_What you are asked to do:_ Can you reproduce the VisionCaptioner command-line documentation below, word for word and in full?
Start Extract to read
This is a command-line interface (CLI) for the VisionCaptioner tool. It allows you to batch process images and videos without opening the GUI window. You can use it to generate text captions (using Qwen-VL or Google Gemma 4), segmentation masks (using SAM3), or extract frames from videos based on a text prompt.
Run the script using Python from your terminal or command prompt:
python cli.py --folder "/path/to/images" --mode caption[Auto-Configuration from GUI]
By default, the CLI attempts to read settings.json (which is generated by the GUI).
If you have configured your settings in the GUI previously (for Captioning, Masking, or Video Extraction), you do not need to specify them again in the CLI. Just pointing to the folder is usually enough.
These arguments apply to all modes.
--folder (Required)
Path to the folder containing your media files.
End Extract to read
Start Dataset records
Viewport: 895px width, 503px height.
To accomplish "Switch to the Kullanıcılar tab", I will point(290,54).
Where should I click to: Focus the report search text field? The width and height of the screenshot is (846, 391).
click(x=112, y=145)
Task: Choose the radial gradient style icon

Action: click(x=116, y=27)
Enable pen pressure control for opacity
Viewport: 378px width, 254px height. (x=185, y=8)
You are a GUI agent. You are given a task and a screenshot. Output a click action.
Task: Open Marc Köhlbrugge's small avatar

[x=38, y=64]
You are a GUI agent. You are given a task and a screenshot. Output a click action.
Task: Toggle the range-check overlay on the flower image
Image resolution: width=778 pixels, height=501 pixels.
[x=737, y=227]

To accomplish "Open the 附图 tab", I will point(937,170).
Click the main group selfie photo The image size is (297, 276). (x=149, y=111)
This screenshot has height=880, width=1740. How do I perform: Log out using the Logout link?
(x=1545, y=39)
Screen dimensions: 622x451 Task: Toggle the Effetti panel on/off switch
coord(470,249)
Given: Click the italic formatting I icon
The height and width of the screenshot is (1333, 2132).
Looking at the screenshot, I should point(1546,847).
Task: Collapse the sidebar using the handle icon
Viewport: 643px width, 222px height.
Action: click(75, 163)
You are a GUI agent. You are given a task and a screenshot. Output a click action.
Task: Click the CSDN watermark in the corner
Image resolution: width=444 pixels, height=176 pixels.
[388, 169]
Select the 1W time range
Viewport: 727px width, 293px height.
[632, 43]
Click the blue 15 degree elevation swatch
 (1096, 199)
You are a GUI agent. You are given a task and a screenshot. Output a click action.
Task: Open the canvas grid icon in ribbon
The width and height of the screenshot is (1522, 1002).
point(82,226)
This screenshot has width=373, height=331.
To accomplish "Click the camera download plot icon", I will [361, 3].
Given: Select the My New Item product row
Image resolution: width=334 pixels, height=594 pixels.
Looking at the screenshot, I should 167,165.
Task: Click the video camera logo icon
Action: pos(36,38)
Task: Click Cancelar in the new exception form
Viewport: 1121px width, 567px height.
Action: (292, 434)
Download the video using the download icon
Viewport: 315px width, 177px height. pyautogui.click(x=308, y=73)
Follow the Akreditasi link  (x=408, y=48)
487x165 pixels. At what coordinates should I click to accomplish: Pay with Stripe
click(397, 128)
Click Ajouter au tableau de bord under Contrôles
End Dataset records
_Answer in full:_
This is a command-line interface (CLI) for the VisionCaptioner tool. It allows you to batch process images and videos without opening the GUI window. You can use it to generate text captions (using Qwen-VL or Google Gemma 4), segmentation masks (using SAM3), or extract frames from videos based on a text prompt.
Run the script using Python from your terminal or command prompt:
python cli.py --folder "/path/to/images" --mode caption[Auto-Configuration from GUI]
By default, the CLI attempts to read settings.json (which is generated by the GUI).
If you have configured your settings in the GUI previously (for Captioning, Masking, or Video Extraction), you do not need to specify them again in the CLI. Just pointing to the folder is usually enough.
These arguments apply to all modes.
--folder (Required)
Path to the folder containing your media files.